At the end of the day, spending time and effort to improve your game skills is more rewarding than any loot drop, and does more for your longterm accomplishments.

1 Like

Thats fair, i just wish it didn’t rely entirely on external information or going in blind and hoping for the best on low keys. Seeing other peoples routes is good once ive got a sense of what mobs contribute how much when compared to the threat they pose. I have a terrible time remembering anything that doesn’t have a “why” attached. And i don’t think people just trying to progress in low keys appreciate a bunch of experimental nonsense.

That said, we could have in game tools for seeing other people’s routes as well. Delves laid a bit of the groundwork already. Have an option to summon a ghost of one of your friends for their best run of your dungeon. Dissapears beyond a certain radius (when you fall behind) and pauses. Resumes when you get close again.

It could just be the dungeon map with the mobs shown, grouping highlited, and pull order like addons do now, but i like it when information like that can be conveyed through the world

I’d argue that having to pull trash after the last boss isn’t neccesarily a bad thing; during my last few Eco-Domes we cleared the boss short some percentage and were able to clean it up by killing half a pack of Adds and (having met criteria for % and bosses) the rest of the adds defaulted to passive training dummies as a result.

I am recently beginning to learn this would have an amazing utility. I’d love to have a ‘danger room’ in my house to pull up w/e and practice.

I have what I call a memory leak. I do not hold onto information easily it slips. I need to repeat repeat repeat to see everything I need to see and learn what I need to learn.

I don’t feel it’s right to subject people to my learning curve.

I would love to pull up holodeck version of last boss in Taza-Streets, to practice the mini-game of using symbol-teleports.

1 Like

in an of itself, no it isn’t and ara-kara is an example. the “standard route” right now does that on purpose in order to skip 3 large mobs down the center.

operation floodgate seems to have some variation on mob counts. some of the mobs in the water pat enough to miss being pulled it i am not careful and I end up missing 1% at the end.

There is a special burden on the tank to know the popular routes.

If you’re in the first wave of a season you can get the tools to help create them or you can run as DPS to learn them.

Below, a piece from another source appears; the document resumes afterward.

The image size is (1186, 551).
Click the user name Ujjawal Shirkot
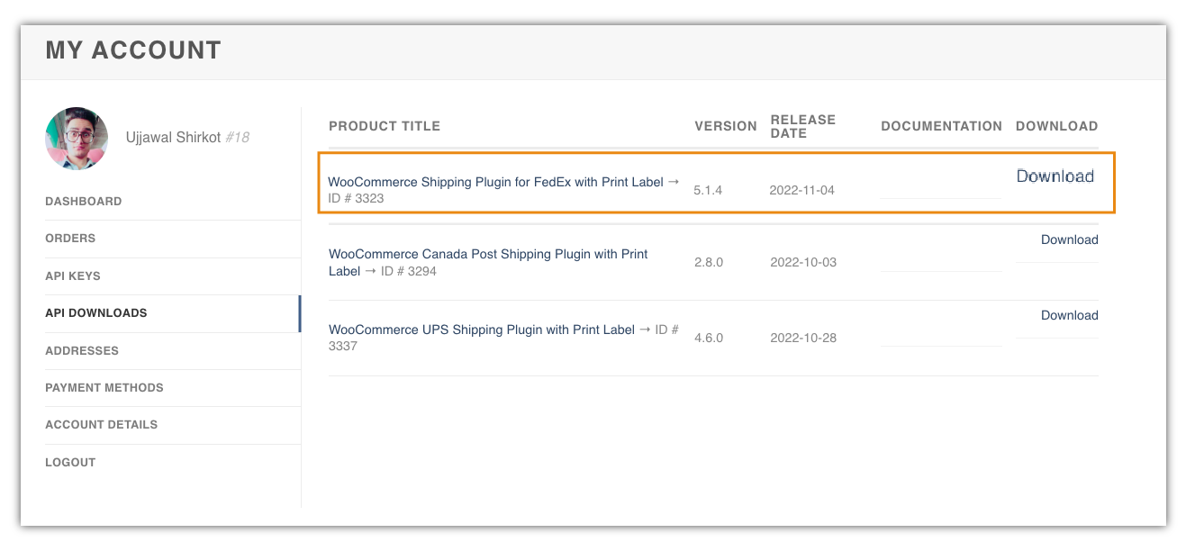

And using the popular routes are important, especially in tight instance, so the rest of the team knows the areas where they can easily butt pull something and what needs to be interrupted.

And there’s really not a good way to practice other than doing keys. Most people don’t learn anything from success, they learn from failures. And you don’t learn how not to butt pull an area or what needs to be interrupted, or where the healing spikes are going to be until you test yourself on the actual content.

This ^ This ^

But with no loot right?

No way. It’s just a training system.